This is a hard problem in general. There are specific cases, or degenerate ways of applying the submodule contents, that make it easier. One compromise—which may or may not be good enough—is to simply combine the two commit histories into one repository, then make some slightly-scary transformations using either git filter-branch
, or just an automated git replace
(though using, or abusing, git replace
like this is likely to result in performance issues).
Here's the basic situation, i.e., what you need to know, as mental tools, before you think about generalizing the problem. Each repository contains a commit graph: a DAG of commits, with various entry points into the graph found, and hence preserved, by branch names. The superproject's commits have, in each commit that uses the submodule, a reference to one of the submodule's commits. These references are in "tree" object, as entries of type gitlink. Git does not actually inspect them when it comes to retaining commits, since they are assumed to identify commits in some other repository (the submodule).
You can easily use git fetch
to fetch the entire submodule's graph into the superproject repository, changing the submodule's branch names into different names in the superproject. (The default for git fetch
is to produce remote-tracking names, but with a bit of sneakiness, you can easily use an alternative namespace. For the solutions I propose, remote-tracking names are fine anyway.) The result, though, is just that you have two otherwise disconnected DAGs. The superproject commits still just have trees with gitlink entries that refer to commits in the other DAG. Those gitlink entries will not keep the commits reachable, so you must retain both sets of names. Except for having all commits contained in one repository database, this is really no improvement at all (and it might be worse as it is now hard to work with).

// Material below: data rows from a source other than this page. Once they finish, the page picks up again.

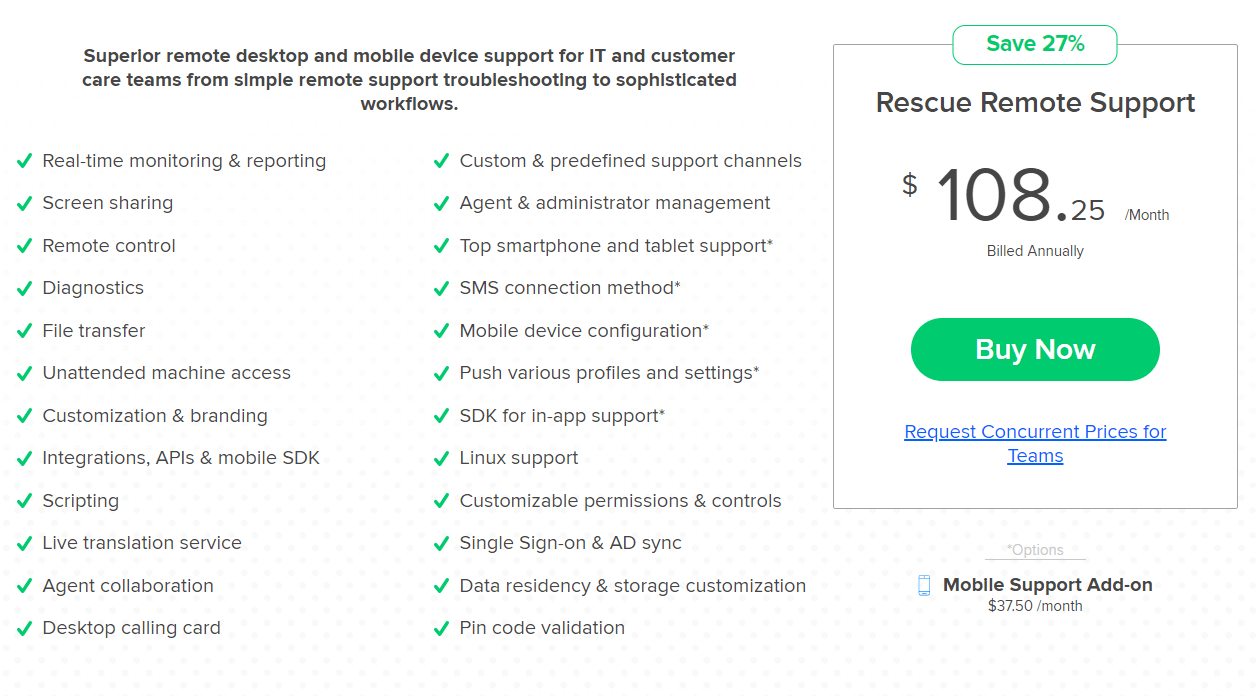This screenshot has height=696, width=1260.
Task: Click the $37.50 /month add-on price
Action: (x=1035, y=606)
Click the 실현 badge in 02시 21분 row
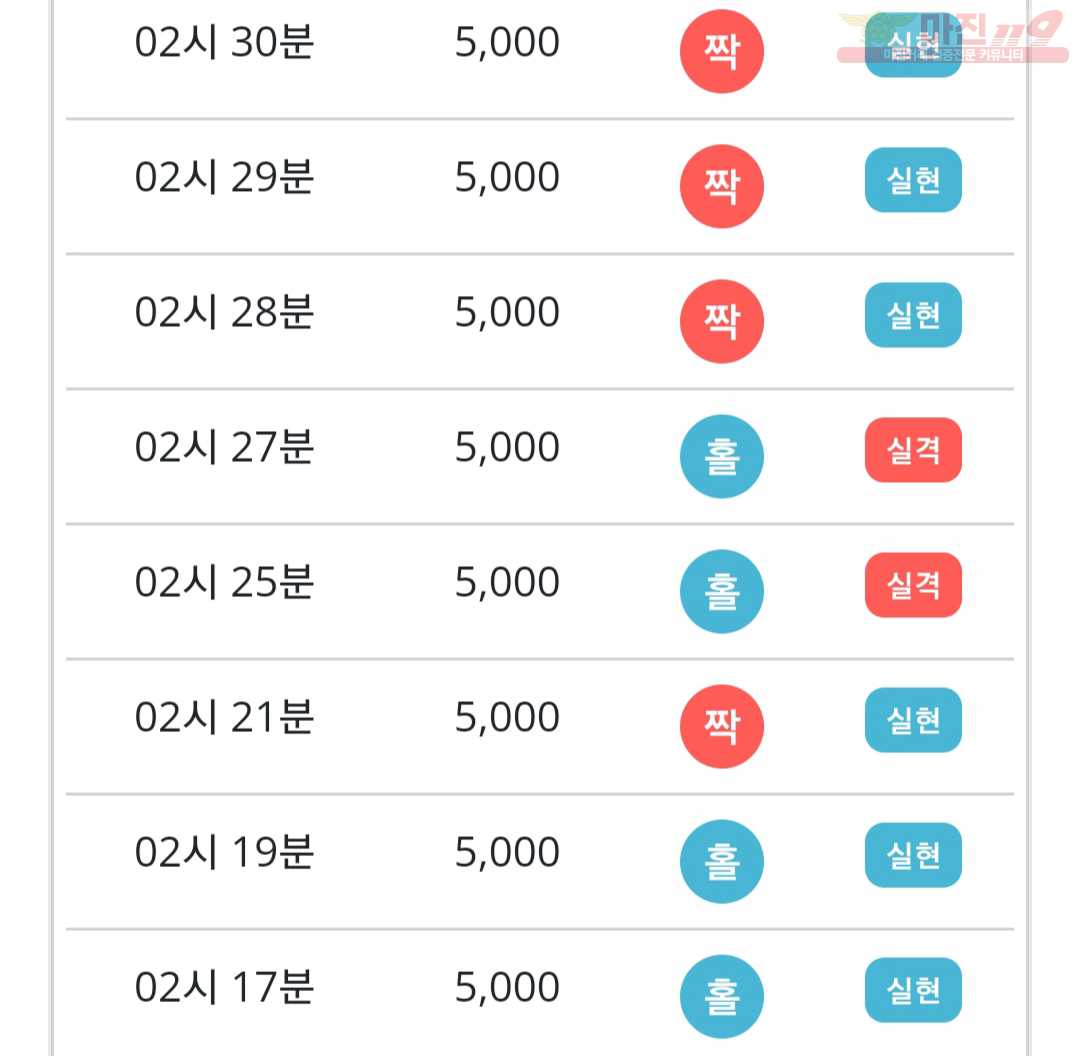Image resolution: width=1080 pixels, height=1056 pixels. [913, 720]
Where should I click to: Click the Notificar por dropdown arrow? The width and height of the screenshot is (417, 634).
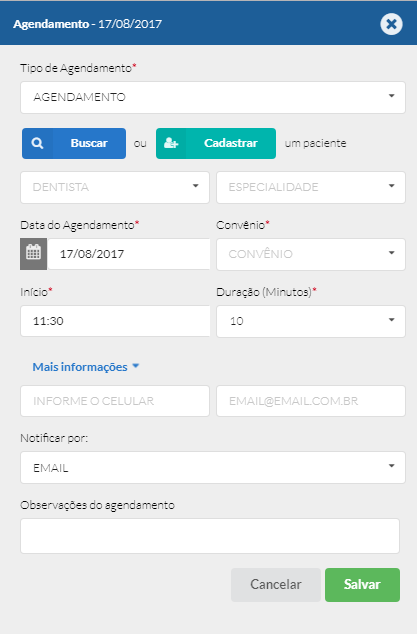pyautogui.click(x=391, y=466)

Here's the general problem: What Git stores is (are?) these commits. There is no separate item that we can call "the history"; the history in a Git repository is (are?) the commits in the repository. We can see, visually, the problem if we draw the commits. Let's simplify it to just five commits, A
through E
, in the superproject. The uppercase letters stand in for the actual hash IDs (which are useless to humans):
A--B--C <-- master
\
D--E <-- dev
Now let's put six commits in the subproject, using lowercase letters since it's the subproject:
a--b--c--d <-- master
\
e--f <-- issue213
Some superproject commits—maybe all of them, but for simplicity, let's say just C
and E
—have inside them references to some of the subproject commits, so if we yank all of the submodule's commits into the superproject, using names sub/*
to remember the branch tips, we get this:
A--B--C <-- master
\ :
D÷-E <-- dev
: :
: :
: :
: :
a--b--c--d <-- sub/master
\
e--f <-- sub/issue213
Suppose we now, somehow, replace commits C
(with its gitlink to b
) and E
(with its gitlink to d
) with commits whose trees have actual, direct references to the tree objects for commits b
and e
. Let's call these commits C'
and E'
. This is technically possible in Git—we just make the new commits C'
and E'
with the trees we want, that use the trees in b
and d
respectively, then change the names master
and dev
to refer to commits C'
and E'
. If we drop the sub/*
names, we have this:
A--B--C' <-- master
\
D--E' <-- dev
and if we now git checkout master
we will get a nice work-tree full of what was in the original C
plus what was from the submodule, obtained from its commit b
that the original C
used, as we can see from our diagram.
Similarly, if we now git checkout dev
we will get a nice work-tree full of what was in the original E
plus what was from the submodule, obtained from its commit d
.
The trees in this new modified repository contain all the sources for the snapshot that you'd get by checking out C
-and-submodule, or E
-and-submodule. But the commits that were in the submodule, i.e., the history of d
leading back to c
leading back to b
leading back to a
, plus the entire issue213
branch consisting of f
leading back to e
leading back to c
... well, those commits are gone! There is nothing to represent them any more.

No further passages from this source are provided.